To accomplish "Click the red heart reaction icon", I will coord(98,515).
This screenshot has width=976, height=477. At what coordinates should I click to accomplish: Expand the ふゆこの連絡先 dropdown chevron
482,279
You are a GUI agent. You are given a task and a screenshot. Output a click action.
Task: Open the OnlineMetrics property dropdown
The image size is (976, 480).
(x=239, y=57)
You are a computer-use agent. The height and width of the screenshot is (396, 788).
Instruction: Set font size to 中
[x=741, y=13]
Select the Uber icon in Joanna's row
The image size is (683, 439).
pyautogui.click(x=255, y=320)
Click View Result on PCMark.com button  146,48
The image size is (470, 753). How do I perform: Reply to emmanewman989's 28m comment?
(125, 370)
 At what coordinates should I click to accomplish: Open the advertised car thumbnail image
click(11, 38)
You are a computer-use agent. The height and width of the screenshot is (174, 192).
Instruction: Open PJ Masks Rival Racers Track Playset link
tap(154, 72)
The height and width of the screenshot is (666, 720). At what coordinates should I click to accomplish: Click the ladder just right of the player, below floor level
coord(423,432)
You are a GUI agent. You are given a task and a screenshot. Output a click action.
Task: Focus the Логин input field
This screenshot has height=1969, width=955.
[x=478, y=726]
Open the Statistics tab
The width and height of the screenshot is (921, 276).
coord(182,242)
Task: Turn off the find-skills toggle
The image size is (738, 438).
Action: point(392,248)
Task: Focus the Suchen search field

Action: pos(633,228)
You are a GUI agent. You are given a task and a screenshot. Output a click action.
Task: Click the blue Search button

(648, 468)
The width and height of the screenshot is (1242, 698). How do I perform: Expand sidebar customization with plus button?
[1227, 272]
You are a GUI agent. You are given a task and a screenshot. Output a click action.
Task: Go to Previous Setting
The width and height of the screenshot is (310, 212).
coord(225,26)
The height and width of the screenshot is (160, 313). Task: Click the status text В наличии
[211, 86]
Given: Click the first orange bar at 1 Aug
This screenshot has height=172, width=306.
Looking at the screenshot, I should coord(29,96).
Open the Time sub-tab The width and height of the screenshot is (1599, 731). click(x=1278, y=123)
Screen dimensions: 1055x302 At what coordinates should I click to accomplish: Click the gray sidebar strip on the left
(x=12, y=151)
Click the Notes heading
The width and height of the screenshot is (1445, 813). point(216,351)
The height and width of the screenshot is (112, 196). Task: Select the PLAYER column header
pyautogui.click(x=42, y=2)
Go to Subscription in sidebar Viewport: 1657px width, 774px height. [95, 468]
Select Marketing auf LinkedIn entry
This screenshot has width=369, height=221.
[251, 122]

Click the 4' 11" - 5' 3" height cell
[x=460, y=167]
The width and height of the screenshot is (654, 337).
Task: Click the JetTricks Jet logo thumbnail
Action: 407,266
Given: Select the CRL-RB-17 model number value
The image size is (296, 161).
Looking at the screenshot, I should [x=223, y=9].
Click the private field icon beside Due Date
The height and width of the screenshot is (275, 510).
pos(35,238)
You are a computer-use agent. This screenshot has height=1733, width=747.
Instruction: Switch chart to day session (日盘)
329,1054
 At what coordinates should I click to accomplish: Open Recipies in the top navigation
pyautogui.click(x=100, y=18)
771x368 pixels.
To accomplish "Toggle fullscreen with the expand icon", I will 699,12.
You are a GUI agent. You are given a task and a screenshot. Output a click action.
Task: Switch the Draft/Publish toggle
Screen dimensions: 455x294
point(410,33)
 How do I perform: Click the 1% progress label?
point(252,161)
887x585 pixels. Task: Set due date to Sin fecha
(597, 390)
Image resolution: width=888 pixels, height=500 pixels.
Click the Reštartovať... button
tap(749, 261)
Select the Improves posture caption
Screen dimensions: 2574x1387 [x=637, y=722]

···

## Your objective
Every line of the data above should be copied exactly.

## Answer section
To accomplish "Click the red heart reaction icon", I will coord(98,515).
This screenshot has width=976, height=477. At what coordinates should I click to accomplish: Expand the ふゆこの連絡先 dropdown chevron
482,279
You are a GUI agent. You are given a task and a screenshot. Output a click action.
Task: Open the OnlineMetrics property dropdown
The image size is (976, 480).
(x=239, y=57)
You are a computer-use agent. The height and width of the screenshot is (396, 788).
Instruction: Set font size to 中
[x=741, y=13]
Select the Uber icon in Joanna's row
The image size is (683, 439).
pyautogui.click(x=255, y=320)
Click View Result on PCMark.com button  146,48
The image size is (470, 753). How do I perform: Reply to emmanewman989's 28m comment?
(125, 370)
 At what coordinates should I click to accomplish: Open the advertised car thumbnail image
click(11, 38)
You are a computer-use agent. The height and width of the screenshot is (174, 192).
Instruction: Open PJ Masks Rival Racers Track Playset link
tap(154, 72)
The height and width of the screenshot is (666, 720). At what coordinates should I click to accomplish: Click the ladder just right of the player, below floor level
coord(423,432)
You are a GUI agent. You are given a task and a screenshot. Output a click action.
Task: Focus the Логин input field
This screenshot has height=1969, width=955.
[x=478, y=726]
Open the Statistics tab
The width and height of the screenshot is (921, 276).
coord(182,242)
Task: Turn off the find-skills toggle
The image size is (738, 438).
Action: point(392,248)
Task: Focus the Suchen search field

Action: pos(633,228)
You are a GUI agent. You are given a task and a screenshot. Output a click action.
Task: Click the blue Search button

(648, 468)
The width and height of the screenshot is (1242, 698). How do I perform: Expand sidebar customization with plus button?
[1227, 272]
You are a GUI agent. You are given a task and a screenshot. Output a click action.
Task: Go to Previous Setting
The width and height of the screenshot is (310, 212).
coord(225,26)
The height and width of the screenshot is (160, 313). Task: Click the status text В наличии
[211, 86]
Given: Click the first orange bar at 1 Aug
This screenshot has height=172, width=306.
Looking at the screenshot, I should coord(29,96).
Open the Time sub-tab The width and height of the screenshot is (1599, 731). click(x=1278, y=123)
Screen dimensions: 1055x302 At what coordinates should I click to accomplish: Click the gray sidebar strip on the left
(x=12, y=151)
Click the Notes heading
The width and height of the screenshot is (1445, 813). point(216,351)
The height and width of the screenshot is (112, 196). Task: Select the PLAYER column header
pyautogui.click(x=42, y=2)
Go to Subscription in sidebar Viewport: 1657px width, 774px height. [95, 468]
Select Marketing auf LinkedIn entry
This screenshot has width=369, height=221.
[251, 122]

Click the 4' 11" - 5' 3" height cell
[x=460, y=167]
The width and height of the screenshot is (654, 337).
Task: Click the JetTricks Jet logo thumbnail
Action: 407,266
Given: Select the CRL-RB-17 model number value
The image size is (296, 161).
Looking at the screenshot, I should [x=223, y=9].
Click the private field icon beside Due Date
The height and width of the screenshot is (275, 510).
pos(35,238)
You are a computer-use agent. This screenshot has height=1733, width=747.
Instruction: Switch chart to day session (日盘)
329,1054
 At what coordinates should I click to accomplish: Open Recipies in the top navigation
pyautogui.click(x=100, y=18)
771x368 pixels.
To accomplish "Toggle fullscreen with the expand icon", I will 699,12.
You are a GUI agent. You are given a task and a screenshot. Output a click action.
Task: Switch the Draft/Publish toggle
Screen dimensions: 455x294
point(410,33)
 How do I perform: Click the 1% progress label?
point(252,161)
887x585 pixels. Task: Set due date to Sin fecha
(597, 390)
Image resolution: width=888 pixels, height=500 pixels.
Click the Reštartovať... button
tap(749, 261)
Select the Improves posture caption
Screen dimensions: 2574x1387 [x=637, y=722]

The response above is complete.